Directions =>
Copy exactly the lines from the one containing "This screenshot has" through the last line of the records below, including both, and leave out any pictures.
━━ Listed records
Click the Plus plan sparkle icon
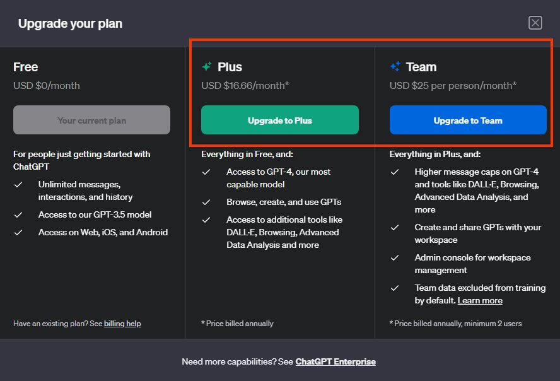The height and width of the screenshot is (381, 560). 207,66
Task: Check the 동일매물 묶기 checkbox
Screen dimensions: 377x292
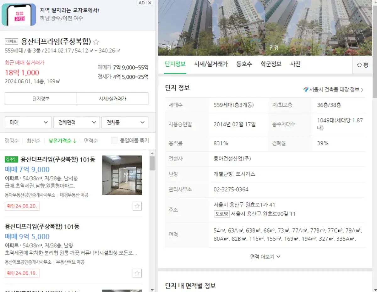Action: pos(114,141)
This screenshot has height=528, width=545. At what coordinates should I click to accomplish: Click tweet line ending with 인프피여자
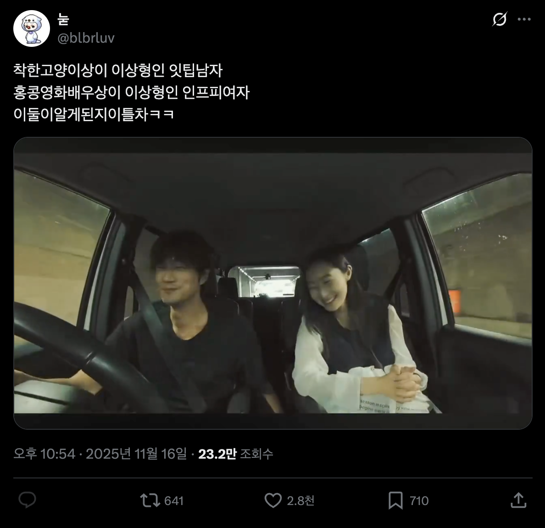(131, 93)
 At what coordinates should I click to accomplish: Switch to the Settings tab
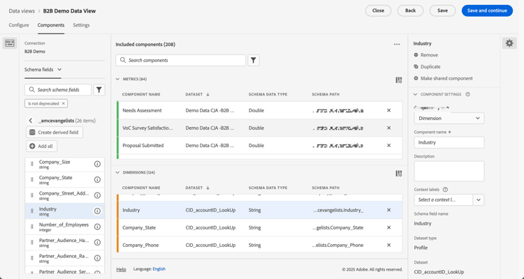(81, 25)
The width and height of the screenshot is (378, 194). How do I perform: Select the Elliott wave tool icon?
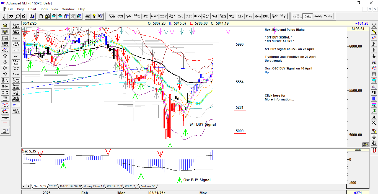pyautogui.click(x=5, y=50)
━━━━
Answer box =>
This screenshot has height=528, width=545. At what coordinates should I click to accomplish: Click tweet line ending with 인프피여자
(131, 93)
 At what coordinates should I click to accomplish: Switch to the Settings tab
(81, 25)
The width and height of the screenshot is (378, 194). How do I perform: Select the Elliott wave tool icon?
pyautogui.click(x=5, y=50)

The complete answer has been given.